On another fish forum. I'm not going to name it because the forum in question gives warning points, then bans members who give links to other general fishkeeping forums. I don't know if the owner of Thinkfish does the same but I'm not going to risk it
The chap on the other forum is American (let's call him TwoTankAmin, or TTA for short). He is a follower of everything Tim Hovanec says. That is the man who discovered the species of bacteria that grow in our filters, and proved they were not the same ones that was originally thought; that is, not the ones that grow in industrial situations.
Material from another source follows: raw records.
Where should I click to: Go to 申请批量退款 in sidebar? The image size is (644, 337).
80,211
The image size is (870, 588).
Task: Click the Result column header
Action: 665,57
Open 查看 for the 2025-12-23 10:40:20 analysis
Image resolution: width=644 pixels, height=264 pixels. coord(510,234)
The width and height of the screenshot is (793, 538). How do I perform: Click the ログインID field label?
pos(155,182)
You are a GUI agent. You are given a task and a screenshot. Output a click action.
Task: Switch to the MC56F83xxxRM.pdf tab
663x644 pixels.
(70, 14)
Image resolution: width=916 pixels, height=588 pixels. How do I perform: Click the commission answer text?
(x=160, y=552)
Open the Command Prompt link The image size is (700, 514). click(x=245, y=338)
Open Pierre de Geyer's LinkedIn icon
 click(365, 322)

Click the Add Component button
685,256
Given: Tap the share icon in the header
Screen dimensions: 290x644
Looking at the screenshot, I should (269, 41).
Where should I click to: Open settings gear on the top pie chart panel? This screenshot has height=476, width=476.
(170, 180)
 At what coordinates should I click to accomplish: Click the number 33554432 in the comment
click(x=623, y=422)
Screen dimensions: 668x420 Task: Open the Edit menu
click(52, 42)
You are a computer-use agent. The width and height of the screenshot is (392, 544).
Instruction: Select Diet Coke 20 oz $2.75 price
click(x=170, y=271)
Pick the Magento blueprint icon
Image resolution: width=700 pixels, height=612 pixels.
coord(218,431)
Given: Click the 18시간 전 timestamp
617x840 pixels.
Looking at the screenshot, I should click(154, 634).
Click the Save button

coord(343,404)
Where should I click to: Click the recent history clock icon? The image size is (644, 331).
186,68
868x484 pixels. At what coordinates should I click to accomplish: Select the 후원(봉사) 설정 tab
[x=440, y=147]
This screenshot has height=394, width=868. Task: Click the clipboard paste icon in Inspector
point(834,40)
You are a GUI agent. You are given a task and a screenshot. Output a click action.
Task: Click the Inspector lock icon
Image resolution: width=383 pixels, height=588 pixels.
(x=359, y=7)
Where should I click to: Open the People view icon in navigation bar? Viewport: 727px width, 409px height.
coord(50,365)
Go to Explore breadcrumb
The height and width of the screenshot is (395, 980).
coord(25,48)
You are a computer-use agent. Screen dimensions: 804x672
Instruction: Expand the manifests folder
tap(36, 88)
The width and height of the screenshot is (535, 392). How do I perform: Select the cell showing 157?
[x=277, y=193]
TTA did a lot of research into cycling and in particular all the writing by Tim Hovanec. He discovered that the main reason that fishless cycles took as long as they did was because high nitrite levels stalled the cycle. Most nitrite testers do not go high enough. The API one, for instance, only goes up to 5ppm. Once the level in the tank goes higher than this, we have no idea how high it actually is. The test shows 5ppm regardless of how high it really is, but that 5ppm colour was interpreted as meaning exactly 5ppm, so people thought their levels were low enough. Diluting the tank water needs distilled water and very accurate measurements. The cycle stalls when the nitrite level gets over 15ppm. The old method of cycling created nitrite levels much higher than this.
TTA also discovered that Tim Hovanec had found that the filter bacteria do not starve and die within hours as was previously thought. The ammonia eaters can go several days without food before coming to harm.
So he devised a new fishless cycling schedule, which I have shamelessly paraphrased on here, which limits the addition of ammonia to amounts which prevent the nitrite level exceeding 15ppm.
I used a variant of the old method when I cycled a 25 litre tank this spring. I knew about high nitrite stalling a cycle; I knew that the nitrite tester would read 5ppm regardless of how high it actually was; but I did not know about the ammonia eaters being able to go for several days without food. I used the old add and wait method, but dosing to only 1ppm ammonia. And I did a water change just before adding the ammonia dose evey time the nitrite reading showed 5ppm (easy with just 25 litres). Then once the nitrite level had dropped to zero 24 hours after adding ammonia, I increased the amount of ammonia I added.
This took 48 days to complete the cycle.
I was interested to know if TTA's newer method would cycle any faster which is why I posted it on here. If he had written it in time, I would have used his method to see what happened.